Лития со вздохом вытянула ноги. Странное чувство она испытывала сейчас. Радость от того, что ее наконец-то оставили в покое, мешалась с обидой: так легко Мастер воспринял ее решение прекратить тренировки. Точно так, когда-то в детстве, придворные фрейлины сразу же прекращали игру, когда она надоедала их принцессе… Но фрейлины тут же начинали искать для нее новую забаву, а Кулла попросту удалился — у него моментально нашлись более важные дела. Это-то более всего и грызло сердце. Получается, для здешних Мастеров все ученики равны? То есть обучать ее, королевскую дочь, столь же ответственное занятие, как и обучать какого-нибудь деревенского парня?..
За долгое время путешествия в сопровождении сэра Кая принцесса научилась разбираться в образе мышления болотников, рисующего им линии поведения в той или иной ситуации. Вернее, она считала, что уже научилась разбираться… Да, если следовать логике болотников, Мастер Кулла прав. Для него преступно было бы тратить время на уговоры капризной принцессы.
В этом ничего не было сложного. Это было просто и понятно. Но это было и обидно…
— Долг… — проговорила она негромко, словно впервые, словно желая услышать, как это слово будет звучать из ее уст.

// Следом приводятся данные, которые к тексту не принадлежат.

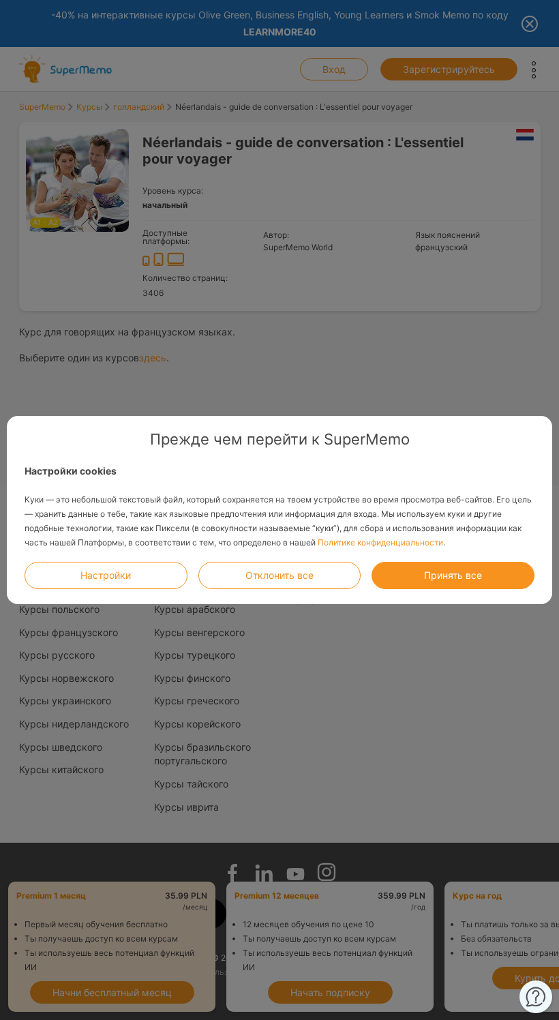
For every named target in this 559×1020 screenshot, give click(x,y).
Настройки (105, 575)
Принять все (453, 575)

На примере сэра Кая Лития привыкла относиться к болотникам как к созданиям, совершенно отличным от всех прочих людей. Они сами говорили об этих «всех прочих», словно о неразумных детях, тем самым ставя себя много выше их, но не из-за пустой надменности, а как-то очень естественно и справедливо. Правила их Кодекса, казавшиеся на первый взгляд этакой причудливой традицией, имеющей мало общего с действительностью существования, на самом деле являлись выжимкой их жизненных правил. Правил выживания в условиях бесконечной и жестокой войны с Тварями. Только оказавшись на Туманных Болотах, принцесса окончательно поняла это. Если близ Болотного Порога болотники станут не просто жить, отклонясь от своего Кодекса, а хотя бы даже мыслить по-другому — они начнут гибнуть десятками… И никто тогда не сдержит натиск жутких чудовищ, упрямо лезущих из неведомого страшного мира. И человечество окажется один на один с Тварями. А значит, один на один с неизбежной гибелью. Получается, что соблюдение правил Кодекса болотниками — это единственная возможность выжить не только для самих болотников на их Болотах, но и для «всех прочих» в Большом Мире. Для «всех прочих», которые не имеют ни малейшего понятия о том, на чем держится их мир и спокойствие.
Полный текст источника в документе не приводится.